*** Opening of Material for the task ***
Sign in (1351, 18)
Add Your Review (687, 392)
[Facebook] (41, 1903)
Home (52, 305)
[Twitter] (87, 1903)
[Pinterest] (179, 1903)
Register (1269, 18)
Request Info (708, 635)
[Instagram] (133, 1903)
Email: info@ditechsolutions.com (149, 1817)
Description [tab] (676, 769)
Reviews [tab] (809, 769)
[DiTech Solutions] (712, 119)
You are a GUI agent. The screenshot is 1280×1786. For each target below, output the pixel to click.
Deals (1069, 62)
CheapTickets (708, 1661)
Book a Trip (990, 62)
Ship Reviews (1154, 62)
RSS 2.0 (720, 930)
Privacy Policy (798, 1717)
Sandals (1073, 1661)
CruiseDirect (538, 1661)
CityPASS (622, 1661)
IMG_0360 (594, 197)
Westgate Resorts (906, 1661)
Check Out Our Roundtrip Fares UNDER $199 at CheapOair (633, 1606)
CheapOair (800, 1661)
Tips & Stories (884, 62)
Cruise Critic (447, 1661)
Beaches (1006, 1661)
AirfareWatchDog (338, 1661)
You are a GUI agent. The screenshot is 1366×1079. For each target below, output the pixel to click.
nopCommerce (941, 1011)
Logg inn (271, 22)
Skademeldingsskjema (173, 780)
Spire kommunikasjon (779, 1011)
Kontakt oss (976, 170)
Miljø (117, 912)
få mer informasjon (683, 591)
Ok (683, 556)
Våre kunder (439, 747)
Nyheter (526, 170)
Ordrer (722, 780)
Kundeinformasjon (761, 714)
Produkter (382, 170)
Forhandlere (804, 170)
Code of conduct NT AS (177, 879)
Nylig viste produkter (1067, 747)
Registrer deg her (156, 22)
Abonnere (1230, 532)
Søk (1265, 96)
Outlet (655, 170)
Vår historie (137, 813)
*** Close of Material for the task ***
■ Exercise requirements:
Output the records above exactly, from their first line through the line that contains "Book a Trip (990, 62)", and add nothing.

■ Response:
Sign in (1351, 18)
Add Your Review (687, 392)
[Facebook] (41, 1903)
Home (52, 305)
[Twitter] (87, 1903)
[Pinterest] (179, 1903)
Register (1269, 18)
Request Info (708, 635)
[Instagram] (133, 1903)
Email: info@ditechsolutions.com (149, 1817)
Description [tab] (676, 769)
Reviews [tab] (809, 769)
[DiTech Solutions] (712, 119)
You are a GUI agent. The screenshot is 1280×1786. For each target below, output the pixel to click.
Deals (1069, 62)
CheapTickets (708, 1661)
Book a Trip (990, 62)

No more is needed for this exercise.